Vous expliquez également que grâce à cette loi, il y aura plus de souplesse dans la tarification. Des tests ont déjà été menés pour les heures creuses, et les opposants disent que la souplesse, dans les faits, elle existe finalement, on n'a pas besoin de changer la loi?
"Elle existe, mais elle est en constante évolution. Regardez, une évolution intéressante: la part de transports liés aux loisirs est en train d'augmenter. Elle n'est plus la même qu'il y a dix ans, elle ne sera pas la même dans une dizaine d'années. Elle tend à augmenter. Actuellement, il n'y a pas de tarification qui permettrait de faire un clin d'œil aux utilisateurs le week-end, par exemple, avec des tarifs spéciaux, etc. Ça, c'est donner une souplesse aux transports publics pour pouvoir faire des propositions que le Conseil État devra avaliser.

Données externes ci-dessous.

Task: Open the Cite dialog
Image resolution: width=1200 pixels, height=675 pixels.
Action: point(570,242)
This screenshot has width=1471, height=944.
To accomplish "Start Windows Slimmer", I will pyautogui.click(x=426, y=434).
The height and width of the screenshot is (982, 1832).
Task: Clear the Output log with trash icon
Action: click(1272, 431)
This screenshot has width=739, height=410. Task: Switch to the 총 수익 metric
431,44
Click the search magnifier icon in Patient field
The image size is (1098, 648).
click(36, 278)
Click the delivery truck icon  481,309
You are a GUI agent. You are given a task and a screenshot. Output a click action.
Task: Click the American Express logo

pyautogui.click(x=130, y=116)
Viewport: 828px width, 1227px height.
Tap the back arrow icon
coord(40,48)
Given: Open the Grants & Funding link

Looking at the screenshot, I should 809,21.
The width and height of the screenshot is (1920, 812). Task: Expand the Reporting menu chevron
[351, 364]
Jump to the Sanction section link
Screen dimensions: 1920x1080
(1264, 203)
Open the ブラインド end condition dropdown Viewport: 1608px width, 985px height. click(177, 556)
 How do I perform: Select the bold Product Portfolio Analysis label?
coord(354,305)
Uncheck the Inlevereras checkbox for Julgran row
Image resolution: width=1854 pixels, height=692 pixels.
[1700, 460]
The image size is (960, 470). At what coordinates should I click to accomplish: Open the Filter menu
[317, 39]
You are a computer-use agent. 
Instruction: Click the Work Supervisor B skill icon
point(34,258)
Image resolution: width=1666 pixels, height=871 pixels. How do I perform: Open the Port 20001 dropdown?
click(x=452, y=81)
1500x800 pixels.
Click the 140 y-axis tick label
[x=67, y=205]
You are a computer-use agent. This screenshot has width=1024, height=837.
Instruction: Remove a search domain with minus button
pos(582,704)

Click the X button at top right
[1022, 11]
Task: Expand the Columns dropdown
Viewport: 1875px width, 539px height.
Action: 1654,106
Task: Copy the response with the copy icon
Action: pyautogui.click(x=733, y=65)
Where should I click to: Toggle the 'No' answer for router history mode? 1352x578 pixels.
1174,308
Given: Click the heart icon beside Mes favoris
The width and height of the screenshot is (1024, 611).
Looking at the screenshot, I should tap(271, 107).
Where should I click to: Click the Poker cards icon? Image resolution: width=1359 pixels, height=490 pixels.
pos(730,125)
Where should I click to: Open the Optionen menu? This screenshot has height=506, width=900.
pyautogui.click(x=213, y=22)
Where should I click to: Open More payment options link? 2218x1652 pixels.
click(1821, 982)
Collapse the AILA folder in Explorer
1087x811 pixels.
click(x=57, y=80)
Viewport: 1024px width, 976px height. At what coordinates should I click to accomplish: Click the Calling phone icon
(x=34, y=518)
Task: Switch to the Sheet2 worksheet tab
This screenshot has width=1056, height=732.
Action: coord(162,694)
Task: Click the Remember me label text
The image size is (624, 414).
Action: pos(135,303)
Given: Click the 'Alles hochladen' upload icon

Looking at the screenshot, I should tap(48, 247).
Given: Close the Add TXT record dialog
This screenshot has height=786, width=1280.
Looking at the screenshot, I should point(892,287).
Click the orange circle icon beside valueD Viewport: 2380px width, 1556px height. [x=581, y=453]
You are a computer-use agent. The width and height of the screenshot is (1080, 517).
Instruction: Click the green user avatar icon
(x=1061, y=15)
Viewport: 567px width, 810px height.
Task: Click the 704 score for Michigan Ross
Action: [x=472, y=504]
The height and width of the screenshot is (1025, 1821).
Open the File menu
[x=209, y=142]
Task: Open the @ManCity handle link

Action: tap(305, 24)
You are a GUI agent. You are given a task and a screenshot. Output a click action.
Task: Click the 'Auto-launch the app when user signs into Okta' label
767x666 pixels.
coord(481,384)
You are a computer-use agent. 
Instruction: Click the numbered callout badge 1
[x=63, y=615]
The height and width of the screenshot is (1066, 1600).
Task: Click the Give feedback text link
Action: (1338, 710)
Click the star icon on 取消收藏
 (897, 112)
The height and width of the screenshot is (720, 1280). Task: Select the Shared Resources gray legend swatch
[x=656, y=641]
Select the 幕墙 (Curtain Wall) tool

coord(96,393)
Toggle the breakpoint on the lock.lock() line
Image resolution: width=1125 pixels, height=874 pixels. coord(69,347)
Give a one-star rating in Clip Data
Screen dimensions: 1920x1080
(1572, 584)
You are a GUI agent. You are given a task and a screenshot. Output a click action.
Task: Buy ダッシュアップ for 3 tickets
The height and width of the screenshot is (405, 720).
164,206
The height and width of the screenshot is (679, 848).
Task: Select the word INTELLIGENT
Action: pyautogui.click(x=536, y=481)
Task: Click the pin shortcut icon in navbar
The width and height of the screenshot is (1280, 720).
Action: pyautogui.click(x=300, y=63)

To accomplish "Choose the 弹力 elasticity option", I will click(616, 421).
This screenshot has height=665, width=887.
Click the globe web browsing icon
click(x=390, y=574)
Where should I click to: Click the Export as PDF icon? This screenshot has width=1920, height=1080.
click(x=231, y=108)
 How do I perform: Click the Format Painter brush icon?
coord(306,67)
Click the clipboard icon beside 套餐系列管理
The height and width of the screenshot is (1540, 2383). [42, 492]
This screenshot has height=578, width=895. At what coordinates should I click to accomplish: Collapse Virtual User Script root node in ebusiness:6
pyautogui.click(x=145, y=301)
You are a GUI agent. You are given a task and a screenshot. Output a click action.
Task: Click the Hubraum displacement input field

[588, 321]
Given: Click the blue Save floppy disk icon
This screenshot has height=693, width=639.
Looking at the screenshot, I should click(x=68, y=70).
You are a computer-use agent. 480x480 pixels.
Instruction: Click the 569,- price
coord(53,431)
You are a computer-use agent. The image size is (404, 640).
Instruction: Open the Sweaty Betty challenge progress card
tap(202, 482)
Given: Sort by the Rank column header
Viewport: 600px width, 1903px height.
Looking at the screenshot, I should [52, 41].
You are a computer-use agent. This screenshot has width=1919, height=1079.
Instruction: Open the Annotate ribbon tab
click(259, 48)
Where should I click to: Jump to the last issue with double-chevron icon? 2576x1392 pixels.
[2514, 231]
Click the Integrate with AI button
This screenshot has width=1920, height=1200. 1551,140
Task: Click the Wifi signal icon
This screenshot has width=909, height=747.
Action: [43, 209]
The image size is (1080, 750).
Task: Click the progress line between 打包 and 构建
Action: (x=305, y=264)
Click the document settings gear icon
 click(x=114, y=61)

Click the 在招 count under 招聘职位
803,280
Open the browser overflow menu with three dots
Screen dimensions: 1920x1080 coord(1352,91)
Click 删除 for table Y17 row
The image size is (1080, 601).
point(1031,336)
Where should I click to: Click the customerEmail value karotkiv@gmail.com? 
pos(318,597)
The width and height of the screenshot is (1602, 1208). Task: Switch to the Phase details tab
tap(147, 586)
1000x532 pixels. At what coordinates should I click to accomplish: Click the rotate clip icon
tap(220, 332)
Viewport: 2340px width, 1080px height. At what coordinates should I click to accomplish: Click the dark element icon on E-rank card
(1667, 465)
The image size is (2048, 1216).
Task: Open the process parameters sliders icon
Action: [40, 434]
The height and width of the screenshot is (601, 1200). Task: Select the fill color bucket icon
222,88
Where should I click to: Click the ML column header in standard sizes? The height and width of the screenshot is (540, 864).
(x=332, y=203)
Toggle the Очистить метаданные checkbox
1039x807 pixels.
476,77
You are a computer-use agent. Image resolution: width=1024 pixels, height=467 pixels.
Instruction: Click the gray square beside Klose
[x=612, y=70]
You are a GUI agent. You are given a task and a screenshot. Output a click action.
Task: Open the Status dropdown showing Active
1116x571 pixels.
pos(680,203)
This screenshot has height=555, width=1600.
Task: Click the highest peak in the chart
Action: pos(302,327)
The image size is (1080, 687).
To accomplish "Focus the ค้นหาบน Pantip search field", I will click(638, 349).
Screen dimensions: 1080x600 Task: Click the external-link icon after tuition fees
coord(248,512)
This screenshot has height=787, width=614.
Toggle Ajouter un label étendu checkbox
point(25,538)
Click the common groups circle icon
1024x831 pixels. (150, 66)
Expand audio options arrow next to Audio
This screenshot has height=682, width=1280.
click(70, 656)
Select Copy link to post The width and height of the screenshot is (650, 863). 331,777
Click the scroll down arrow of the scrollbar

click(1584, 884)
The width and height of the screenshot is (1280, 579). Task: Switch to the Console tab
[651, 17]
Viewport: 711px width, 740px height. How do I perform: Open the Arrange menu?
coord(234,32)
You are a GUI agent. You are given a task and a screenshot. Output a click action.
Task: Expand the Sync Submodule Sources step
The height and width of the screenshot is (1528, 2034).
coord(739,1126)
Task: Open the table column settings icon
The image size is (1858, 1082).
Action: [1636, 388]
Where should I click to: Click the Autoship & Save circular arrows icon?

Je rappelle quand même que certains députés veulent maintenir absolument que les tarifs soient fixés par le Grand Conseil, surtout ceux à gauche du Parlement. Mais la présidente du Conseil d'administration des TPG, qui est une élue socialiste à Carouge, elle, réclame juste un peu plus de souplesse. Ce qu'il faut bien comprendre, c'est que le Grand Conseil a déjà beaucoup de pouvoir en matière de transports publics, puisque c'est lui qui définit le plan d'action en matière de transports collectifs. Il a été voté au mois de mai. C'est lui qui actuellement, on est en pleine discussion, fixe le contrat de prestation sur 5 ans, avec des subventions pour le fonctionnement et pour les investissements. Donc, le Grand Conseil joue son rôle législatif, et c'est au Conseil d'État de faire son rôle d'exécutif et de fixer le petit curseur, de savoir si on augmente de 10 centimes ou on descend de 50 centimes, etc".
Vendredi, le Grand Conseil a refusé le nouveau contrat de prestation entre l’Etat de Genève et les tpg, qui prévoit deux milliards de francs pour augmenter de 30% l’offre. L’augmentation de l’offre, elle n’est pas pour tout de suite. Donc, pas la peine de toucher à la tarification…
"Ce sont deux sujets qui sont complètement différents, puisque d'un côté, le contrat de prestation qui s'est discuté vendredi et qui va devoir se rediscuter dans les prochaines sessions,parle de la subvention, ce que la collectivité met comme argent et comme politique stratégique. D'un autre côté, on discute de la tarification, puisque la Constitution fédérale oblige à ce que les transports publics soient en partie payés par l'utilisateur".